The Department of Labor will give interested parties an additional 15 days, until July 21, to comment on its proposed rulemaking, including a definition of the term “fiduciary,” a conflict of interest rule for retirement investments, new exemptions and related amendments, which was discussed in the April 15, 2015 Roundup. A public hearing on the proposal is scheduled for August 10.

Enforcement & Litigation

SEC Settles with Variable Insurance Product Provider Over Daily Prices Assigned Orders Received at P.O. Boxes

The SEC announced that it had settled administrative proceedings against Nationwide Life Insurance Company with respect to the SEC’s findings that the firm had violated the pricing requirements of Rule 22c-1 under the Investment Company Act of 1940 in its daily processing of purchase and redemption orders for variable insurance products and their underlying mutual funds. The SEC found that from October 1995 through September 2011, Nationwide intentionally delayed receiving purchase and sale orders for its variable insurance products delivered to certain Post Office boxes until after the 4 p.m. cut-off time for the current day’s price, thereby causing those orders to receive the next business day’s price. Nationwide agreed to pay an $8 million civil penalty. In the Matter of Nationwide Life Insurance Company, SEC Rel. No. IC-31601 (May 14, 2015).

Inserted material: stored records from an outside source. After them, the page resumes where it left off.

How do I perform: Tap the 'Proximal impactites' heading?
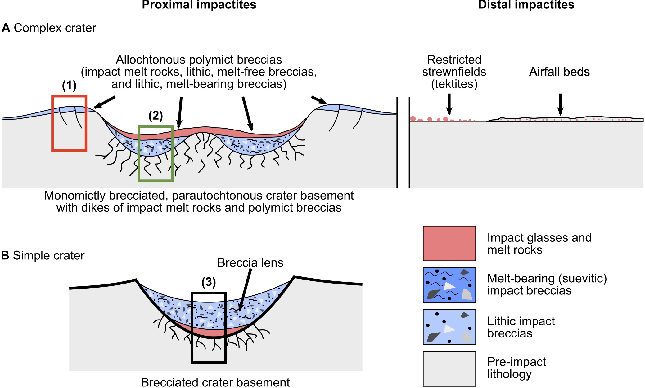tap(199, 5)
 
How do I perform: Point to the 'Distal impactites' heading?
tap(526, 5)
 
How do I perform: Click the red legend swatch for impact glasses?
tap(449, 243)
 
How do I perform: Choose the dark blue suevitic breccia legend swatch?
tap(449, 285)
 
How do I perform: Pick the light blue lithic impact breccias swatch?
tap(449, 327)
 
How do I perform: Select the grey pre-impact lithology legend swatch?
tap(449, 368)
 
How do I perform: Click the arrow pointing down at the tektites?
tap(449, 104)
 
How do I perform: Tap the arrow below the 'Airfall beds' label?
tap(560, 104)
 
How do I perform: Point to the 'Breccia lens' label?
tap(250, 263)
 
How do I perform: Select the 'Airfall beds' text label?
tap(559, 72)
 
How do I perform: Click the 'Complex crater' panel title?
tap(55, 28)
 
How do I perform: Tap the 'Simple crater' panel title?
tap(48, 256)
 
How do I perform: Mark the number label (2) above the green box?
tap(156, 116)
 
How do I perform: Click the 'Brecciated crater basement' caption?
tap(215, 382)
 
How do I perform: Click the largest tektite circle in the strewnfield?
tap(413, 119)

SEC Settles with Adviser Over Failure to Correct Inspection Deficiencies

The SEC settled administrative proceedings against Trust & Investment Advisors, Inc., a registered investment adviser, Larry K. Pitts, its CEO and owner, and George M. Prugh, its CFO, over SEC findings that, contrary to representations made to SEC examination staff, the firm had failed by the time of a 2011 examination to correct deficiencies identified in 2005 and 2007 on-site examinations, including failure to complete an annual compliance review or develop a compliance manual and use of misleading statements in marketing materials. In the course of its investigation, the SEC staff found that the adviser had made additional misleading statements in its marketing materials. The adviser agreed to retain a compliance consultant and, jointly and severally with Pitts, to pay a $50,000 civil penalty. Pitts and Prugh agreed to complete 30 hours of compliance training. Prugh agreed to pay a $10,000 civil penalty. In the Matter of Trust & Investment Advisors, Inc., Larry K. Pitts and George M. Prugh, SEC Rel. No. IA – 4087 (May 18, 2015).

FINRA Fines Firm for Short Sale Violations

FINRA announced that it had reached a settlement with Morgan Stanley & Co. LLC over FINRA’s findings that the firm had violated short interest reporting requirements and improperly included positions from the accounts of non-broker-dealer affiliates in a number of aggregation units when determining each unit’s net position under Reg. SHO. The firm agreed to pay a $2 million fine.